I generally think of clicks and verbal markers as ways to indicate a good response. If teaching a behavior then I would follow that with a treat. If it is a behavior the the dog knows I would only mark the better responses and only treat the most fabulous responses. I don't think the dog should assume click or the verbal marker should mean "now here's your treat" to a dog that know the behavior.


----------



## Tiny Poodles (Jun 20, 2013)

lily cd re said:


> I generally think of clicks and verbal markers as ways to indicate a good response. If teaching a behavior then I would follow that with a treat. If it is a behavior the the dog knows I would only mark the better responses and only treat the most fabulous responses.
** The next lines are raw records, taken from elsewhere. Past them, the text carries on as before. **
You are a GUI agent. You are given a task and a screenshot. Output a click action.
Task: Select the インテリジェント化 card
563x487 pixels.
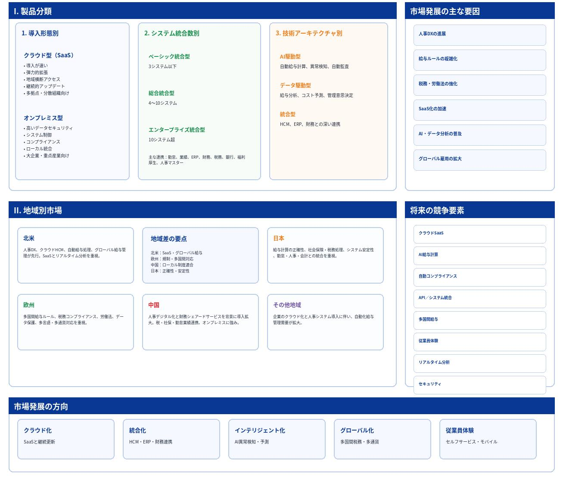(277, 439)
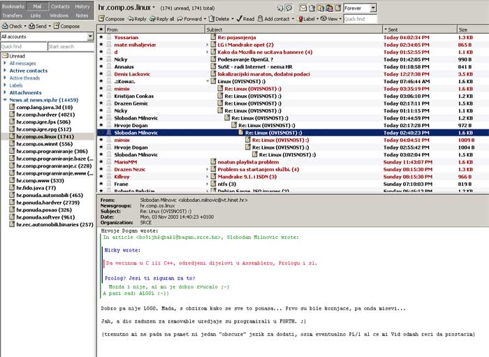Screen dimensions: 489x357
Task: Click the Start search field in panel
Action: pos(70,46)
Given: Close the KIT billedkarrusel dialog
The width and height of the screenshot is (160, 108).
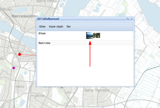Looking at the screenshot, I should [132, 19].
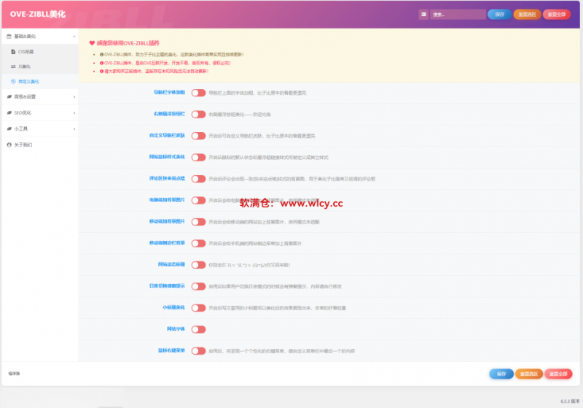Expand the 小工具 section arrow

(x=74, y=128)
I don't think the dog should assume click or the verbal marker should mean "now here's your treat" to a dog that know the behavior.
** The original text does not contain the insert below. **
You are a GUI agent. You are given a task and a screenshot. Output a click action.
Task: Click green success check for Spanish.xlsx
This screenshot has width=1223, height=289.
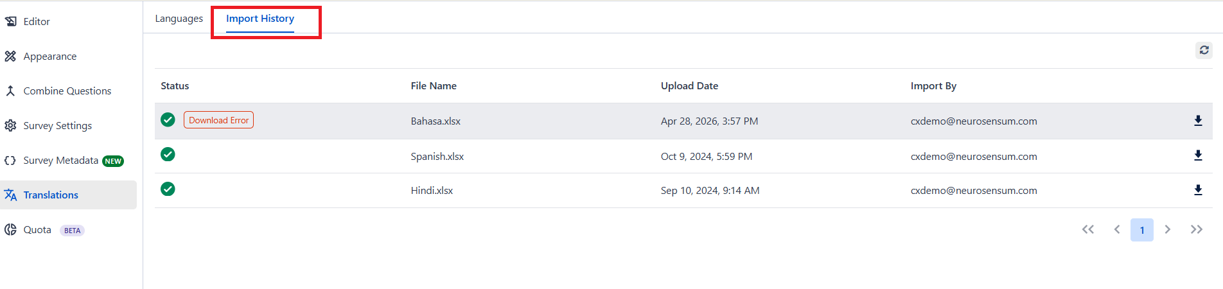pos(168,154)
I think of clickers as a teaching tool - a way to shape behavior to what you want. I would never use a clicker after they know the behavior.


----------



## ItzaClip (Dec 1, 2010)

Tiny Poodles said:


> I think of clickers as a teaching tool - a way to shape behavior to what you want. I would never use a clicker after they know the behavior.


Exactly, unless you want to reshape, tighten or retrain. This is a misconception about clicker training. You DONT have to carry a clicker for the rest of your life. I rarely carry one. That being said I have been waiting over a year for the clicker ring to be developed! 
The click does end the behavior ( releasing from position), so I would use its your choice ( Susan Garrett recallers term), or impulse control exercises to get duration. Works insanely well. I video myself teaching grooming clients little puppies in minutes that have never had any training on them. 

Sent from my HTC One using Tapatalk


----------



## Poodlebeguiled (May 27, 2013)

I only use a clicker for teaching a new behavior. And that includes shaping an existing behavior into a better example, because that_ IS_ a new behavior...starting a new base line from which to build. Clickers are a great tool for duration. Operant dogs learn to wait for the click and it's almost an automatic thing for them to get onto a longer and longer duration of something. Teaching out of sight stays with building of duration for example are easy for dogs who are taught without "corrections" and instead classical conditioning. 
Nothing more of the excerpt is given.